## Location data for elements and text
[Start]

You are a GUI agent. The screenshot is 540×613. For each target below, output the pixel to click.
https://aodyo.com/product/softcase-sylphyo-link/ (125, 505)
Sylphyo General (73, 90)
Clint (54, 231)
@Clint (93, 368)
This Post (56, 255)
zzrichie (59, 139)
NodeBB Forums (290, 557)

[End]

## SET TASK
Render every line of the records above as a numbered list, omitting any blank lines.

## PROBLEM SOLUTION
1. You are a GUI agent. The screenshot is 540×613. For each target below, output the pixel to click.
2. https://aodyo.com/product/softcase-sylphyo-link/ (125, 505)
3. Sylphyo General (73, 90)
4. Clint (54, 231)
5. @Clint (93, 368)
6. This Post (56, 255)
7. zzrichie (59, 139)
8. NodeBB Forums (290, 557)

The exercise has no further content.